To do
Reproduce only the records starting at the line containing "Churches’ documents (678, 223)" and ending at the line containing "在Deepin 20系统下正常启动fcitx5及fcitx5皮肤美化的方法 (208, 1151)", swapping "Annual reports" for "Yearly reports" and changing nothing else.

Items
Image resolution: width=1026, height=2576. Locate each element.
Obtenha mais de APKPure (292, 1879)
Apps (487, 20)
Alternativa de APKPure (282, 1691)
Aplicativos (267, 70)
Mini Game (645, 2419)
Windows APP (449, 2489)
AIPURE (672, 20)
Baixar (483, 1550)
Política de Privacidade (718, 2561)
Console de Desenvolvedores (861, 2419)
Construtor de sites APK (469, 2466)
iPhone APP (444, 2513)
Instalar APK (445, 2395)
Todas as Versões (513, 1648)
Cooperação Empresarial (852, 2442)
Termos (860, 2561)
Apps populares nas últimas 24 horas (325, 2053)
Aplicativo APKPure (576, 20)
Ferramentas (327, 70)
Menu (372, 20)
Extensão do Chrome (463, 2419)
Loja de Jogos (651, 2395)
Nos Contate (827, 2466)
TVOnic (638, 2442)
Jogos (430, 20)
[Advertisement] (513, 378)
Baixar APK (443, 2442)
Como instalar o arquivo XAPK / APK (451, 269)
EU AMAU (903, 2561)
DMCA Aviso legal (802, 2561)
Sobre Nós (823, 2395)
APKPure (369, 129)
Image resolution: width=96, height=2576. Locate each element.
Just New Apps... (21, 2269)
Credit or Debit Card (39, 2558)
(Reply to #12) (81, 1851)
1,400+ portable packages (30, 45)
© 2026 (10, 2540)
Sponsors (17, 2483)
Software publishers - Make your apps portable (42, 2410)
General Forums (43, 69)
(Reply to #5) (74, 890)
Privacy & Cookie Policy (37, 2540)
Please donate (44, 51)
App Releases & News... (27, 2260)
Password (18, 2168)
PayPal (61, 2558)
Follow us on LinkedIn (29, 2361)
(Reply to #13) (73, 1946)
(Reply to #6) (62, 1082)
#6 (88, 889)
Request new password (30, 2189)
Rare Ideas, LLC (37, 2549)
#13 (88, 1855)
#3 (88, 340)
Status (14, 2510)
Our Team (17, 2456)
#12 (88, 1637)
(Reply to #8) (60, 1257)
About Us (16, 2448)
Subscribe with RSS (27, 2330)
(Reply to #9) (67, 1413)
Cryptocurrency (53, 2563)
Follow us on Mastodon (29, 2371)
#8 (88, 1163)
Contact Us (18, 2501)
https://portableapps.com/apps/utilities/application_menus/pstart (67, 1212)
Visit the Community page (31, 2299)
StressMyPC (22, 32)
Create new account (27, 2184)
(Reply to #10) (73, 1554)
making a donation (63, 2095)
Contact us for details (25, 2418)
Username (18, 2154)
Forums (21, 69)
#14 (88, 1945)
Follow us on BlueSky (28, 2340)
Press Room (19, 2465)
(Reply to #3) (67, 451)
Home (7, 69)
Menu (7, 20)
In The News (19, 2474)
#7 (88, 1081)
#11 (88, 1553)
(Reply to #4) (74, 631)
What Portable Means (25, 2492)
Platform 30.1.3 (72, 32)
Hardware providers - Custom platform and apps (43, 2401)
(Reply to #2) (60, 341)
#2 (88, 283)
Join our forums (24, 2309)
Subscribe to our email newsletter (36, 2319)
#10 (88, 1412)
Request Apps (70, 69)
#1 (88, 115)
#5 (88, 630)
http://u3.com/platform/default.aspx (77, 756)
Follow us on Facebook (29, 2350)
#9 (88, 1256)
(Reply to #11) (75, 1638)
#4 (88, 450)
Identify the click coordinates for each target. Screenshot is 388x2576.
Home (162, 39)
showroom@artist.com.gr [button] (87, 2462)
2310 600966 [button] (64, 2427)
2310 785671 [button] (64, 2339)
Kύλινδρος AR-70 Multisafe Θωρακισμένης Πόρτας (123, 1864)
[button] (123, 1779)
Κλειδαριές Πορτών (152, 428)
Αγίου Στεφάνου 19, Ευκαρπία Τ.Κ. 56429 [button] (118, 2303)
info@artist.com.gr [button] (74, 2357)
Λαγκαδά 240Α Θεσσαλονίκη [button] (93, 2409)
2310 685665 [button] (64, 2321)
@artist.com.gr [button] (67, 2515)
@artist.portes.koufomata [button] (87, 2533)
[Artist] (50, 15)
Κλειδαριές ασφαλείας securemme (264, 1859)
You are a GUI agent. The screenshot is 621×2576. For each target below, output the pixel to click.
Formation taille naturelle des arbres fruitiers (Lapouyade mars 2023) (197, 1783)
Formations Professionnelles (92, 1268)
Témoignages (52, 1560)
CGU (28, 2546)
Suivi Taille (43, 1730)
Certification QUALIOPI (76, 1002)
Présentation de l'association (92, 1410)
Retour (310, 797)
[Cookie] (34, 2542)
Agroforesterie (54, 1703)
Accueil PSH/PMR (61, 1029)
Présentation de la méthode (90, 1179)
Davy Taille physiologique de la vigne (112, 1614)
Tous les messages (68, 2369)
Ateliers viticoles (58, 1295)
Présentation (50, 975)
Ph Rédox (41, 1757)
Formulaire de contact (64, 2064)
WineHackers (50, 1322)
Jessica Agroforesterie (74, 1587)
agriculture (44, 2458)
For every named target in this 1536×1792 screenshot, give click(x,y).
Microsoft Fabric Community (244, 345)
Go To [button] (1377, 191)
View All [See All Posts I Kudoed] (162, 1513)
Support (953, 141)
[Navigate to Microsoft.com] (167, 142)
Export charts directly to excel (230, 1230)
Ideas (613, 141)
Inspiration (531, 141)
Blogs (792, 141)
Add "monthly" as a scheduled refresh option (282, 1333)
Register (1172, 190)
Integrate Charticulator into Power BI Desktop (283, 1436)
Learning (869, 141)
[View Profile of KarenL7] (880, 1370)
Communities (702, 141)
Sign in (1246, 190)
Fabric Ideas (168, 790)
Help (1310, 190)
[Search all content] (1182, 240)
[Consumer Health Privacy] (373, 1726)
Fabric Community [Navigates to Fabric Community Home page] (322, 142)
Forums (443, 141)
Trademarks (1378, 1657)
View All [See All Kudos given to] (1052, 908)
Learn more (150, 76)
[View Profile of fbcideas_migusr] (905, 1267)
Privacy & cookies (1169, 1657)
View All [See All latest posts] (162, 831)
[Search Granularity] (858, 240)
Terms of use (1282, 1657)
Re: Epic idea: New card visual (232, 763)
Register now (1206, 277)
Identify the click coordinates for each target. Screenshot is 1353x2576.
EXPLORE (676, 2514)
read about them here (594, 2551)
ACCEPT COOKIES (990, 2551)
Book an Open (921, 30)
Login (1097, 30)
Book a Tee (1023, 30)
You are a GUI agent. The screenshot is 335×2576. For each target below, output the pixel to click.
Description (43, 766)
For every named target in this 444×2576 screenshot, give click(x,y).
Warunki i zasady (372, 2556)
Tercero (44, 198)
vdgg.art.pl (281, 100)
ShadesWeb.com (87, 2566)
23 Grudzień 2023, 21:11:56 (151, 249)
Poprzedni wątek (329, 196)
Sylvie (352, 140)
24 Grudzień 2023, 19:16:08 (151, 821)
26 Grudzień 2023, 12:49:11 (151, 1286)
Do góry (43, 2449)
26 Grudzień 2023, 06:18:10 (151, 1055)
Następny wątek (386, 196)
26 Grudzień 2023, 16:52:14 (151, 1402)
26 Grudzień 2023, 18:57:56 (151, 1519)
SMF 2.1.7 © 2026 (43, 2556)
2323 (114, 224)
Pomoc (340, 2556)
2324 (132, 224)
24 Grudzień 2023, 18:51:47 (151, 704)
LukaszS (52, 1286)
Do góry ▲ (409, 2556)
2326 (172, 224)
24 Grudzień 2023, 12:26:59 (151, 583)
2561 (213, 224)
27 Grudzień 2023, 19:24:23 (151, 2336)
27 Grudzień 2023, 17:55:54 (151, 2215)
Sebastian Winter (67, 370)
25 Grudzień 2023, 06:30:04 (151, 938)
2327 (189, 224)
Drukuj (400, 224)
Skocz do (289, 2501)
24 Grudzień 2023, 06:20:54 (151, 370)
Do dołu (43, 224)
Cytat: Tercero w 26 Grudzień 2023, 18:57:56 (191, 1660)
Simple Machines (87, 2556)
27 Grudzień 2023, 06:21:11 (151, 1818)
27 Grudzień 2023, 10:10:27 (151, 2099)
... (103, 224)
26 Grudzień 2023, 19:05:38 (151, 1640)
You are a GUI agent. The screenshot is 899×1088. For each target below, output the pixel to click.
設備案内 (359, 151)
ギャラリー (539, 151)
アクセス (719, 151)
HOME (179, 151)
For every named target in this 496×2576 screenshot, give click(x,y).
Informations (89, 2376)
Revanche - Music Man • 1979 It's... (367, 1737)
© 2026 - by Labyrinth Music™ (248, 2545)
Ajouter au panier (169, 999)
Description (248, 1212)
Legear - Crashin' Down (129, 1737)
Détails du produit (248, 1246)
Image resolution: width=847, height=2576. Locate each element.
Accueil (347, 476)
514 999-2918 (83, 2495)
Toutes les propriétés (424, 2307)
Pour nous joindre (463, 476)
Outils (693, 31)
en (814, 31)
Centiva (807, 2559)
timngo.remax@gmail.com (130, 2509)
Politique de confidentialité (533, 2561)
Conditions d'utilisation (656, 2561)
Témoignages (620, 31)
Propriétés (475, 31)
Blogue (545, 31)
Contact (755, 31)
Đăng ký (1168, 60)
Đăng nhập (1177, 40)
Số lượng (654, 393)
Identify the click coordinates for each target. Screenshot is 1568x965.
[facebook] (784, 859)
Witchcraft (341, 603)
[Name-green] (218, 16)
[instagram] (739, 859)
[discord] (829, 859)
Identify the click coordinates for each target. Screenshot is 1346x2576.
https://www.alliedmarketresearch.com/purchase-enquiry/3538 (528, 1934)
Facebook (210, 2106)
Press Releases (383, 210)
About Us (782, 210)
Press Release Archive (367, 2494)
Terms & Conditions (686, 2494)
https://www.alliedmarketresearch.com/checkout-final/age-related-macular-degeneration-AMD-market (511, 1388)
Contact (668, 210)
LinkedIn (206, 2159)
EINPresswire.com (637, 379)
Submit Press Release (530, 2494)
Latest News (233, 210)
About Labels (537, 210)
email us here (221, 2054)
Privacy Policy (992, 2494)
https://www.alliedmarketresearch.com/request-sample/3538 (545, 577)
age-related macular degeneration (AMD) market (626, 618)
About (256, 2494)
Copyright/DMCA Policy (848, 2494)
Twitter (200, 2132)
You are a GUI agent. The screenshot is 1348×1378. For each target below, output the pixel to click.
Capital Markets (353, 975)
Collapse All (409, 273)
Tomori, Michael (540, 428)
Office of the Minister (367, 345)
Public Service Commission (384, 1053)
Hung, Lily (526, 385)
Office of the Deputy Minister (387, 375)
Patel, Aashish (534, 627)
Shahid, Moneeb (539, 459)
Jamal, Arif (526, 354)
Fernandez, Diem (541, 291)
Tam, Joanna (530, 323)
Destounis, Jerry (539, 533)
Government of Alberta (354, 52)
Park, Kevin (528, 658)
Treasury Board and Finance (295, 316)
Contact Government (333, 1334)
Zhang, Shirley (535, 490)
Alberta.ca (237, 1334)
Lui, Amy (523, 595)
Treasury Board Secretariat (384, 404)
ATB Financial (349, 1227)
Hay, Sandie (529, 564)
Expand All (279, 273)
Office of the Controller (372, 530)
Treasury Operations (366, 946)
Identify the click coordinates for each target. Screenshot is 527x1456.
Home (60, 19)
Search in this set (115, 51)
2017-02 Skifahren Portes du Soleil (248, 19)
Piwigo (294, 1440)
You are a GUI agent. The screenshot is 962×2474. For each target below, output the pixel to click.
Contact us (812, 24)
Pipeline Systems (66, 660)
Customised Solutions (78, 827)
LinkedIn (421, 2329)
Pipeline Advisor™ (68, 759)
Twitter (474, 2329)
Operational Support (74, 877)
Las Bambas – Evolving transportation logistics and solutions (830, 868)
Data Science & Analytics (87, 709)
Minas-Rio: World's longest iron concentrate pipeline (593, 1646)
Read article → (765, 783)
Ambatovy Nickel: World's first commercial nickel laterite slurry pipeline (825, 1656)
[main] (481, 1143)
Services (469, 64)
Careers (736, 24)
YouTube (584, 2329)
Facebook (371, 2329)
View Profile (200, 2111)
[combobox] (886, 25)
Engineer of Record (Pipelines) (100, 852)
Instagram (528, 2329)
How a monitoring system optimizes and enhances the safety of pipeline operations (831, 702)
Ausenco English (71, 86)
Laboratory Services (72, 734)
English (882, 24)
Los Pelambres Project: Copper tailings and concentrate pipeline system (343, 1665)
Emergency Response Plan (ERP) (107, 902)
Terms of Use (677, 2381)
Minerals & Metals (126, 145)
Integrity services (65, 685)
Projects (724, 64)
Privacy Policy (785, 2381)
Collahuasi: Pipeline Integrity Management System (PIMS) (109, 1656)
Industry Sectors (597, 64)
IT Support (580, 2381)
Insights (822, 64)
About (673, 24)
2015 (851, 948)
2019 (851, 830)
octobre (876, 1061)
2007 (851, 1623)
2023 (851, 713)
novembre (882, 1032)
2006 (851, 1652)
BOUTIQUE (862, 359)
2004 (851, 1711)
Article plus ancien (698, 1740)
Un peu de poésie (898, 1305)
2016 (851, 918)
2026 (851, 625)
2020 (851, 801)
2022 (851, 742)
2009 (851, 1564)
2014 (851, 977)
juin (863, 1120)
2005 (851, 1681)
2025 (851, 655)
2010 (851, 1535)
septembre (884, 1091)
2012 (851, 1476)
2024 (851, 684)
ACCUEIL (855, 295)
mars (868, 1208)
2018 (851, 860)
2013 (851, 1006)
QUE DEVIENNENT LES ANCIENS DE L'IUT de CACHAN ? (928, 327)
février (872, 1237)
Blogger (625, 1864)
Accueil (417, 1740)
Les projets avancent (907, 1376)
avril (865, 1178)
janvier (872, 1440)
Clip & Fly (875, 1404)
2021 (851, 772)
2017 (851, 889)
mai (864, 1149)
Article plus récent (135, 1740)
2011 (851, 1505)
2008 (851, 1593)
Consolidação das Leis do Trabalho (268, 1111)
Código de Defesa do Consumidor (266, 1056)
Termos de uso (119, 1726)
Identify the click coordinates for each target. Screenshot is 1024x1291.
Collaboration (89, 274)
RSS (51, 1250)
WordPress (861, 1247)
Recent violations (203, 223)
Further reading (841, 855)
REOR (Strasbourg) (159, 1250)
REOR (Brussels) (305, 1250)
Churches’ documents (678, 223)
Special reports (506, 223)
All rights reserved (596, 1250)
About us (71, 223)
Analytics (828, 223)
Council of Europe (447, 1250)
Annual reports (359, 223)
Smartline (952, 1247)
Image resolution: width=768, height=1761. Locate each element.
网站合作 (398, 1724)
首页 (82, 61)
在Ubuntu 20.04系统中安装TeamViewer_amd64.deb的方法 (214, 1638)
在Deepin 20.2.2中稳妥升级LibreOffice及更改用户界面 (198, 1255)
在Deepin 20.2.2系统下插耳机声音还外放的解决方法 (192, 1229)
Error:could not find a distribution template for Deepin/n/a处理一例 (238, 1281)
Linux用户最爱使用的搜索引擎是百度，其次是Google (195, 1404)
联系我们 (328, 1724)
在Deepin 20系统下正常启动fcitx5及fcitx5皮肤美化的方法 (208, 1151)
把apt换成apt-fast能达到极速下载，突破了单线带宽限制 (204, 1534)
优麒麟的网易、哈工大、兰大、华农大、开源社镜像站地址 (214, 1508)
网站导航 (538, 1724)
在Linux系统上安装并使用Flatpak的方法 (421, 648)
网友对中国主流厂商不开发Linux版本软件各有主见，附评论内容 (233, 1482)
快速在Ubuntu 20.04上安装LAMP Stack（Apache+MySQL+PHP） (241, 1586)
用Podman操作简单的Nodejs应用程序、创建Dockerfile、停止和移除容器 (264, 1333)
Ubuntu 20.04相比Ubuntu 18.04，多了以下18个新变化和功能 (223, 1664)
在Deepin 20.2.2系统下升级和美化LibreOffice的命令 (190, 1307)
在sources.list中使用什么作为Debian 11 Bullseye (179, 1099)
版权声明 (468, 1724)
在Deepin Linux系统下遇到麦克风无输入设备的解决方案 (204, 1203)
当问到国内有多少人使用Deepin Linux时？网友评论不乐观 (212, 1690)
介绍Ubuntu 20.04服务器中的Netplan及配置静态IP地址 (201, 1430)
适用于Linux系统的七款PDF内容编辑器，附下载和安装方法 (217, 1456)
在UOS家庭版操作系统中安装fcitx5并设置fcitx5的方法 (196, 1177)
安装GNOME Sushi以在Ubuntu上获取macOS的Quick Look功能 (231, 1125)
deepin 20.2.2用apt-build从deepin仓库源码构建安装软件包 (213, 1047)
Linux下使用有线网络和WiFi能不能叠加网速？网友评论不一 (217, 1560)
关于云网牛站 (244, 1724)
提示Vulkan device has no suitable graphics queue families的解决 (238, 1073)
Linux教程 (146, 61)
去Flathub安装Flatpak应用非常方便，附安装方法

Exercise answer
Churches’ documents (678, 223)
Special reports (506, 223)
All rights reserved (596, 1250)
About us (71, 223)
Analytics (828, 223)
Council of Europe (447, 1250)
Yearly reports (359, 223)
Smartline (952, 1247)
Image resolution: width=768, height=1761. Locate each element.
网站合作 (398, 1724)
首页 (82, 61)
在Ubuntu 20.04系统中安装TeamViewer_amd64.deb的方法 (214, 1638)
在Deepin 20.2.2中稳妥升级LibreOffice及更改用户界面 (198, 1255)
在Deepin 20.2.2系统下插耳机声音还外放的解决方法 (192, 1229)
Error:could not find a distribution template for Deepin/n/a处理一例 (238, 1281)
Linux用户最爱使用的搜索引擎是百度，其次是Google (195, 1404)
联系我们 (328, 1724)
在Deepin 20系统下正常启动fcitx5及fcitx5皮肤美化的方法 (208, 1151)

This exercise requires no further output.